29/03/2026
Hace seis años, el Papa Francisco nos regaló una de las imágenes más impactantes de los últimos tiempos.
Solo.
Bajo la lluvia.
En una Plaza de San Pedro completamente vacía.
Era el 27 de marzo de 2020, en plena pandemia. El mundo entero estaba paralizado por el miedo y la incertidumbre. Aquella tarde, el Santo Padre salió al atrio de la Basílica para pedirle a Dios misericordia.
Delante del Santísimo Sacramento expuesto, Francisco oró por la humanidad entera. Un pastor solo, pero no abandonado, intercediendo por su pueblo.

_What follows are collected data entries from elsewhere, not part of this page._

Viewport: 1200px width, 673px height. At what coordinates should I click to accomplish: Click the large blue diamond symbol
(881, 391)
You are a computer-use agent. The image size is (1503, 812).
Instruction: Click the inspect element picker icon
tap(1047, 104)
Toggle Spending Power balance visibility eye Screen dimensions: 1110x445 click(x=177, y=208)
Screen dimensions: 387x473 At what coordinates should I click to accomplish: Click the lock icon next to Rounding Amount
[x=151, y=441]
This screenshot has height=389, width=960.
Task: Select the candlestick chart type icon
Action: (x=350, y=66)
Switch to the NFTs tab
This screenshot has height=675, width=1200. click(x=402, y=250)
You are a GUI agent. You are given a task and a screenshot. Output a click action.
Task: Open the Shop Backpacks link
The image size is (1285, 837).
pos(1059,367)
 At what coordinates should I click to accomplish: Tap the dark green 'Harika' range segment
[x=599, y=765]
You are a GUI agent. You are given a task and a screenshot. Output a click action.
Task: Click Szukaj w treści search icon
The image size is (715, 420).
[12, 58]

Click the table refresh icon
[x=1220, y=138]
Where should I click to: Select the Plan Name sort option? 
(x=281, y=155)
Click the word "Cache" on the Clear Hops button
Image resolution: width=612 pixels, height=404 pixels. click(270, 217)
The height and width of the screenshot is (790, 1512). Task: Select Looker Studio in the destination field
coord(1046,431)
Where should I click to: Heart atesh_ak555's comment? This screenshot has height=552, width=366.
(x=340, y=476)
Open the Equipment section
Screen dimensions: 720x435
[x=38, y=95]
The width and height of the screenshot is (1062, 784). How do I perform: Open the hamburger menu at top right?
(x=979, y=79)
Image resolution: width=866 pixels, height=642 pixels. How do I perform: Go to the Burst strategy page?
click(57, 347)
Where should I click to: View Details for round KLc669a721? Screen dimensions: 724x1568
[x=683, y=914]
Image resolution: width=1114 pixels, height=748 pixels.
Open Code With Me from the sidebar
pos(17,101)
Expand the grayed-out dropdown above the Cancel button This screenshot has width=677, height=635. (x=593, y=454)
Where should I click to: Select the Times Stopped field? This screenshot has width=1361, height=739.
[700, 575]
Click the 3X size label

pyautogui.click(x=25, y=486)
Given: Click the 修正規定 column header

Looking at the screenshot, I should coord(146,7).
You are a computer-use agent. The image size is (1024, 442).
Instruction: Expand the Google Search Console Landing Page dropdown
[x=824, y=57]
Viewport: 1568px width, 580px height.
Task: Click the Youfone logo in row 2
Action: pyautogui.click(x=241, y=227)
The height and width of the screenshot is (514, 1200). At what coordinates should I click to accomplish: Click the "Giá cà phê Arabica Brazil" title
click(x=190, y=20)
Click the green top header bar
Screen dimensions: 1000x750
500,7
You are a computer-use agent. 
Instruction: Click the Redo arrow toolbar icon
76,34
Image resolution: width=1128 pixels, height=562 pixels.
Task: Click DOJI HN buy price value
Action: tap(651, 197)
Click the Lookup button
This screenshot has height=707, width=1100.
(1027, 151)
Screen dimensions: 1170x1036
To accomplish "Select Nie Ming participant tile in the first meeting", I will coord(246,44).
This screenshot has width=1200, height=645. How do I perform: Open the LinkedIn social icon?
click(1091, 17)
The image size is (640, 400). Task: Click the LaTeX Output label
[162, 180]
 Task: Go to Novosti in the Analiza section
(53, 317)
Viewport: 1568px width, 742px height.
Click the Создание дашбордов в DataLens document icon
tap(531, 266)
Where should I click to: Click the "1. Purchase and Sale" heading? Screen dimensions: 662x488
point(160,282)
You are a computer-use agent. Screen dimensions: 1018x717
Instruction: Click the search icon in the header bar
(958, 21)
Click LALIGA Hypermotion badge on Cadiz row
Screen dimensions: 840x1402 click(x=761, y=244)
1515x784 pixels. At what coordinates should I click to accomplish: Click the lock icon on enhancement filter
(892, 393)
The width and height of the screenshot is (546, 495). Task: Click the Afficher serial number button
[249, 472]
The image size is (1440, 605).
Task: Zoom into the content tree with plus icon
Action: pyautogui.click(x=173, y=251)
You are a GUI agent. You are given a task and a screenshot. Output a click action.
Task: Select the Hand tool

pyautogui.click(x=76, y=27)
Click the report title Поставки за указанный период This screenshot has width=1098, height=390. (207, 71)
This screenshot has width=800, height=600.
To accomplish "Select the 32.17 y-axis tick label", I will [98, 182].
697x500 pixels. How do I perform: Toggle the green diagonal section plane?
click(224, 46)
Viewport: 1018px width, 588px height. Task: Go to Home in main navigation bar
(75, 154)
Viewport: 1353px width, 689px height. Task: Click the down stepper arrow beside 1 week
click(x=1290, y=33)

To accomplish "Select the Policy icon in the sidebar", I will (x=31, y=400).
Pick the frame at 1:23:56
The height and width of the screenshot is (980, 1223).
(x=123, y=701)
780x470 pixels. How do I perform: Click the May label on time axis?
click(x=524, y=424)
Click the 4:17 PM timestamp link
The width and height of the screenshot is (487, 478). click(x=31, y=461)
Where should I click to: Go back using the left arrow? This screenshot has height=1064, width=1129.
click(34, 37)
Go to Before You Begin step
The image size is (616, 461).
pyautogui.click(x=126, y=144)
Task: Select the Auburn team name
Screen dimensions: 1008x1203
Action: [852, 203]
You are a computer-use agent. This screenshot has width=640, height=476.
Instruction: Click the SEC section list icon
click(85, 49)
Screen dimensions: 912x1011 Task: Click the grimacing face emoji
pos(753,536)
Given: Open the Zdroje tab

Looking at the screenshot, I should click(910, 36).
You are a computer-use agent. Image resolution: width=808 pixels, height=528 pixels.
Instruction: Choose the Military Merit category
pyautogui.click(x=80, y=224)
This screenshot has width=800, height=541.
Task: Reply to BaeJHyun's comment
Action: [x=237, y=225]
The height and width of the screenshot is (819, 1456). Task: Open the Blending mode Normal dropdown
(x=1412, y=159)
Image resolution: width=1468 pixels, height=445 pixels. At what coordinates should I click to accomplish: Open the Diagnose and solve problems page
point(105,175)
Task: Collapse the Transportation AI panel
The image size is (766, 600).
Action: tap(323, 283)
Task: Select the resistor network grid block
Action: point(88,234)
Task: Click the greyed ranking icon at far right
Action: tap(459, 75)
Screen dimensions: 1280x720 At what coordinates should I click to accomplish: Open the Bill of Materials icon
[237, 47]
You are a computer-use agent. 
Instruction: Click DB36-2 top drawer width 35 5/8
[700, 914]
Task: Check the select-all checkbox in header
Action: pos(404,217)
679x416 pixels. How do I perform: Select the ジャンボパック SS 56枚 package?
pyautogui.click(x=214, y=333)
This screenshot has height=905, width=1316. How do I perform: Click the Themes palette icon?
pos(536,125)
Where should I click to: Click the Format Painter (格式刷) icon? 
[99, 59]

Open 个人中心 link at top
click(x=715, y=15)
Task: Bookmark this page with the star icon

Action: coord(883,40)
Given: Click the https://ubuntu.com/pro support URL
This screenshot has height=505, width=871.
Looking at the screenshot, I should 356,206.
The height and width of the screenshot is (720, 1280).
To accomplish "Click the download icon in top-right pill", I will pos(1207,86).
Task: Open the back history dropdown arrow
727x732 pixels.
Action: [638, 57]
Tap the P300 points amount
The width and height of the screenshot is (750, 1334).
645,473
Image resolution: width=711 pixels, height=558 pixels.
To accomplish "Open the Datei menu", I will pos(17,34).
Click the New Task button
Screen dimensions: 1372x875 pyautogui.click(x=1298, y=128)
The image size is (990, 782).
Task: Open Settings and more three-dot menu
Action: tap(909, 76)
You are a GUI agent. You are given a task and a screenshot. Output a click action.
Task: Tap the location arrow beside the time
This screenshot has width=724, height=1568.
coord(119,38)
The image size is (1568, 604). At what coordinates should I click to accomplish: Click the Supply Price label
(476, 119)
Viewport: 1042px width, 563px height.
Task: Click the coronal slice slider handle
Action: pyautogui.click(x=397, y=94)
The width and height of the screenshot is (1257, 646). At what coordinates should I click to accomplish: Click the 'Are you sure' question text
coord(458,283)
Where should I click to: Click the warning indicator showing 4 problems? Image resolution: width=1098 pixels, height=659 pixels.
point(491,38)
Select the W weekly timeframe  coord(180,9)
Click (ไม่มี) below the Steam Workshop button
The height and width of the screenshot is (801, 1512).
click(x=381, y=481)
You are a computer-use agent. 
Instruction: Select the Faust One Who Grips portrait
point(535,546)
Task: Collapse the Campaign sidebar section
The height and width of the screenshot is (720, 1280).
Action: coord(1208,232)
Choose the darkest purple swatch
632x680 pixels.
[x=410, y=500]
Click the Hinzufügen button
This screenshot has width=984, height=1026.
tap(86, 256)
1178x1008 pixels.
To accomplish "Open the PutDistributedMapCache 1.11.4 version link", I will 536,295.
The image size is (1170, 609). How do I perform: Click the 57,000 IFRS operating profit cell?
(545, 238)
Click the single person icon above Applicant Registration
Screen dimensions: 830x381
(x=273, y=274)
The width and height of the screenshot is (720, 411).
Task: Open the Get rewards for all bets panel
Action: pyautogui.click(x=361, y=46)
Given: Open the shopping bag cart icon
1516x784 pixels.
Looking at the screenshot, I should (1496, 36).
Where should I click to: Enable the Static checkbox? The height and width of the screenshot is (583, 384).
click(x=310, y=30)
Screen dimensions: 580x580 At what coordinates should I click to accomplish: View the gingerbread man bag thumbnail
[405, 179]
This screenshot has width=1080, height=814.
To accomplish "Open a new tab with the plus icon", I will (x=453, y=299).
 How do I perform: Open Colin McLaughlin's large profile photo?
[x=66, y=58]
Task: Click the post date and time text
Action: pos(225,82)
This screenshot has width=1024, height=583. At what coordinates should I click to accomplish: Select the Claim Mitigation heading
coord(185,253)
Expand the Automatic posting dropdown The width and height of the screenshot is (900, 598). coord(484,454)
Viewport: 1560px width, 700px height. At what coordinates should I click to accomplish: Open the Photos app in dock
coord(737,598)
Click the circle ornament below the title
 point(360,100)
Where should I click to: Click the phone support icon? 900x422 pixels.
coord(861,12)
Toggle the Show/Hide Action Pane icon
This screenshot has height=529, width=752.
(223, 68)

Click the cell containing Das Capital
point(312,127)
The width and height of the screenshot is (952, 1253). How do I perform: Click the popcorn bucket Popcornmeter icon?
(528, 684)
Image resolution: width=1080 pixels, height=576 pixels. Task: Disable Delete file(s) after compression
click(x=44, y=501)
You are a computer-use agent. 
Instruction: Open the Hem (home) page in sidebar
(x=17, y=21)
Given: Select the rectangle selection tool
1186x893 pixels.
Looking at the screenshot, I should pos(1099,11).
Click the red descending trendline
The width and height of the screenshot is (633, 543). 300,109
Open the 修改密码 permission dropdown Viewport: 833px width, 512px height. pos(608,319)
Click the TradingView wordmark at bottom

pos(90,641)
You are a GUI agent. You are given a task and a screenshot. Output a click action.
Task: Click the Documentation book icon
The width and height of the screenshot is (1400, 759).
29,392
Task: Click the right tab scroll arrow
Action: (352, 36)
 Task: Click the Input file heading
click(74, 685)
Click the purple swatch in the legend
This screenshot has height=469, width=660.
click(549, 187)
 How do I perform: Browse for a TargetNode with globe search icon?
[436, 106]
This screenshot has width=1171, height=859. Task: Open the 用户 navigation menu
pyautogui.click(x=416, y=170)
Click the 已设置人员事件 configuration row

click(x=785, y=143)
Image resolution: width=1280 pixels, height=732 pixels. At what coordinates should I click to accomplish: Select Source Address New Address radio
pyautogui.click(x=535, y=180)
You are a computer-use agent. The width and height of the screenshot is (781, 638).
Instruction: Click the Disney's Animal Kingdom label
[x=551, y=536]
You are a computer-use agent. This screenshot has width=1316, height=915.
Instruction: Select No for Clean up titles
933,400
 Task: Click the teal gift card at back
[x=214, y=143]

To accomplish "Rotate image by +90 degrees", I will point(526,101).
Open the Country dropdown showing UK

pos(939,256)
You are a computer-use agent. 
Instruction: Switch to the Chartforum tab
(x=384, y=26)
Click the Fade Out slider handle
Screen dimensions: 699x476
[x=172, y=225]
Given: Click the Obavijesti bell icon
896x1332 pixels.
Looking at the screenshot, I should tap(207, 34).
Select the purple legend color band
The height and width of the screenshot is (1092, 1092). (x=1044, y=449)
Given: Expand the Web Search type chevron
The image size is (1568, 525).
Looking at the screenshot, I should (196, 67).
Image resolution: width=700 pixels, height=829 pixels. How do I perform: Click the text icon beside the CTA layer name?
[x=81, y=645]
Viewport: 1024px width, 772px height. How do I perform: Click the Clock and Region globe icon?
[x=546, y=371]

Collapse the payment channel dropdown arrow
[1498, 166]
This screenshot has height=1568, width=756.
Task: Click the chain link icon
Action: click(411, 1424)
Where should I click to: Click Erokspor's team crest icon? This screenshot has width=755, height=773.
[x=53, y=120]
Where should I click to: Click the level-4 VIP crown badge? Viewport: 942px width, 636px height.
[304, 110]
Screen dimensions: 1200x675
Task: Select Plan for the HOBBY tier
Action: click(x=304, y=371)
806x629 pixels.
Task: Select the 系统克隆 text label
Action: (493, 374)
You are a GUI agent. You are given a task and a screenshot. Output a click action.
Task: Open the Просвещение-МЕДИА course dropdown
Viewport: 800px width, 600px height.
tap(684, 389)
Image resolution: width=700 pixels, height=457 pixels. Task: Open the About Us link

Esa imagen dio la vuelta al mundo: un Papa de rodillas, bajo la lluvia, confiando todo a Cristo presente en la Eucaristía.
Hoy, seis años después, recordamos con gratitud aquel momento. Nos enseñó que, aunque todo parezca vacío, oscuro o silencioso… nunca estamos solos. Dios siempre está con nosotros.
Señor, gracias por aquel gesto de fe del Papa Francisco.
En las tormentas de nuestra vida, ayúdanos a volver la mirada hacia Ti, como él lo hizo aquella tarde.